La domanda del Vangelo di Marco che abbiamo letto è una di quelle che nella vita di un credente non si possono aggirare. «Maestro buono, che cosa devo fare per avere in eredità la vita eterna?». Davanti al «Maestro buono», p. Luigi si è posto questa domanda e per tutta la sua vita ha cercato di rispondervi. «Cosa dobbiamo fare per essere graditi a Dio e andare oltre la vita umana?».
Un suo volume ha un titolo rivelatore: La morale. Risposta alle domande più provocatorie (San Paolo, Cinisello Balsamo 1998), tradotto in diverse lingue. Certamente quel titolo fa riferimento alle domande che il lettore pone alla teologia morale. Ma sono convinto che quel titolo può essere usato anche per interpretare tutta l’attività di p. Luigi. Egli ha fatto proprie le domande che venivano e che vengono poste alla morale: «cosa debbo fare… per la vita eterna?». P. Luigi si è reso conto che per rispondere a quella domanda di Gesù occorre tutta la vita. È forse qui la spiegazione del suo instancabile dedicarsi al lavoro teologico, allo studio e alle conferenze. Perfino nell’ultimo colloquio in ospedale ha tentato di parlare con p. Bruno del libro che a tutti i costi voleva completare. E personalmente mi sono visto arrivare dei file per la stampa, spediti attorno alla mezzanotte. In questo suo spendersi totalmente nel lavoro p. Luigi è un figlio fedele della generazione antica che «muore lavorando».
Ma, soprattutto, in questo suo «accanimento» al lavoro, sempre accompagnato da grande austerità di vita, credo dobbiamo leggere il suo tentativo di scrivere la risposta alla volontà del «Maestro buono». Quante volte ciascuno di noi si è posto la domanda «e adesso cosa faccio?». Il più delle volte davanti a uno sbaglio, a un fraintendimento, a un guasto, in una situazione in cui occorre ricominciare. Per rispondere al «cosa debbo fare?» davanti al Maestro interiore, cioè Gesù che chiama e sollecita in senso morale, p. Luigi si è identificato con lo studio e l’insegnamento della morale.
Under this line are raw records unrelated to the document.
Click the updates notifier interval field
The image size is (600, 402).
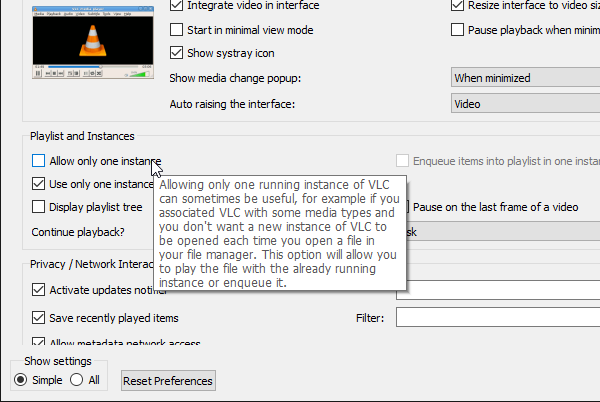click(500, 291)
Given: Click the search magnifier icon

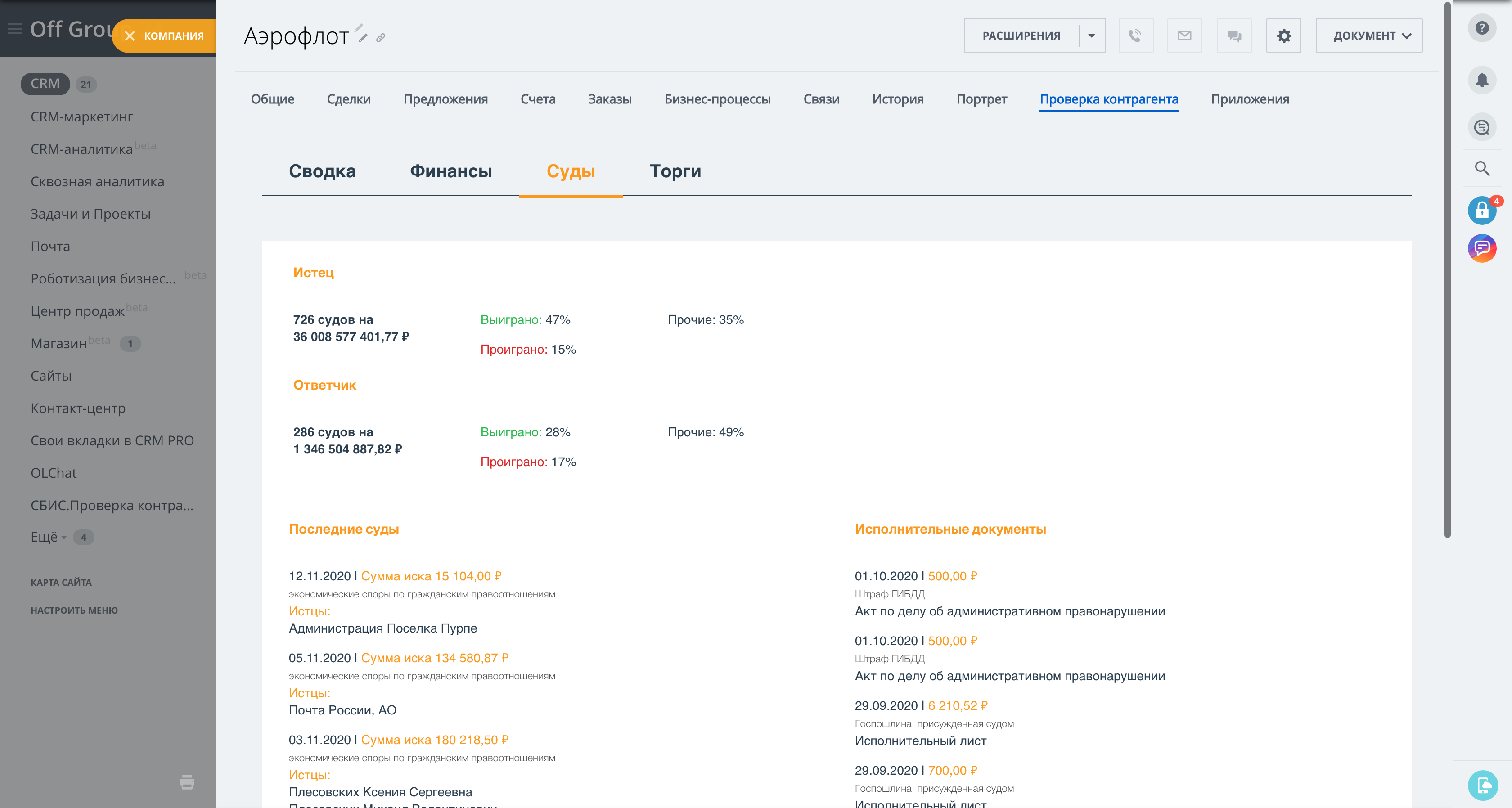Looking at the screenshot, I should coord(1481,169).
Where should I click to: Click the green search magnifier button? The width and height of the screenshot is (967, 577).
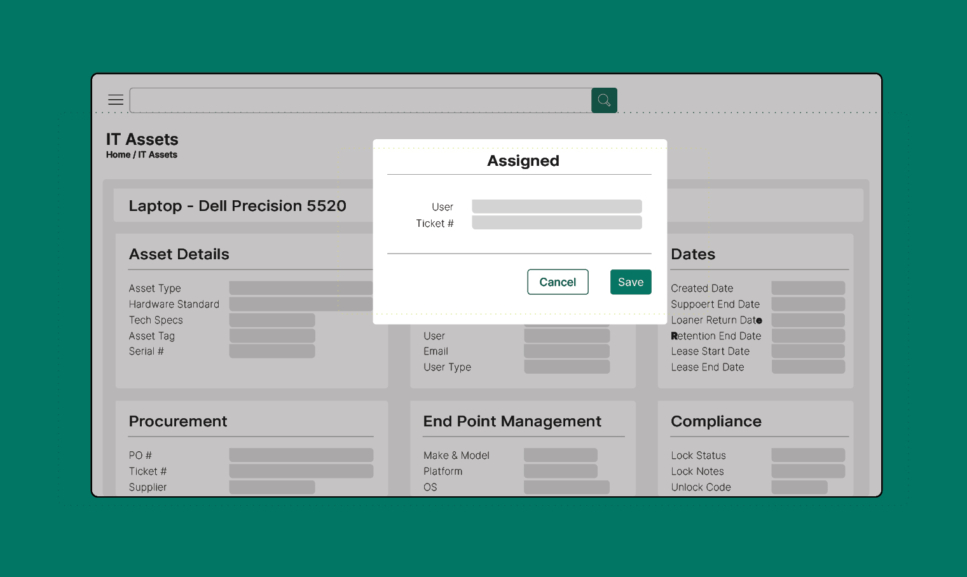tap(604, 100)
Ho avuto p. Luigi come professore di teologia morale dal 1963 al 1967. Dal ’62 al ’65 si è celebrato il Vaticano II. Significa che la mia classe ha cominciato a studiare teologia prima del concilio e ha sperimentato «in vivo» la trasformazione del sapere teologico rappresentata dai documenti conciliari. Abbiamo incominciato a studiare la morale su un testo latino, che esprimeva l’impianto di un tempo nel quale in molti seminari la teologia veniva insegnata dai professori di diritto: la morale del precetto, del peccato misurabile a centimetri, dell’obbedienza cieca o priva di motivazioni. Il «maestro esteriore» da portarsi dentro più con timore che con amore. P. Luigi segnò lo stacco tra la teologia morale del precetto e la teologia morale del «maestro interiore»: la coscienza educata dal Vangelo, la teologia morale come educazione a decidere da adulti in ascolto di fede. Nei nostri corsi il manuale in latino del Noldin fu sostituito da quello in italiano di p. Haering. Per l’intera teologia è stato un cambiamento epocale: in quegli anni la Chiesa cattolica ha voltato la pagina del Concilio di Trento.
In quel clima di rinnovamento, p. Luigi fondò nel 1969 la Rivista di teologia morale. È stata la creatura della sua vita. La Rivista e il Dizionariodi teologia della pace (1997) costituiscono le due testimonianze più significative della sua volontà di affermare l’agire morale cristiano anche nei contesti e nei luoghi più difficili e problematici.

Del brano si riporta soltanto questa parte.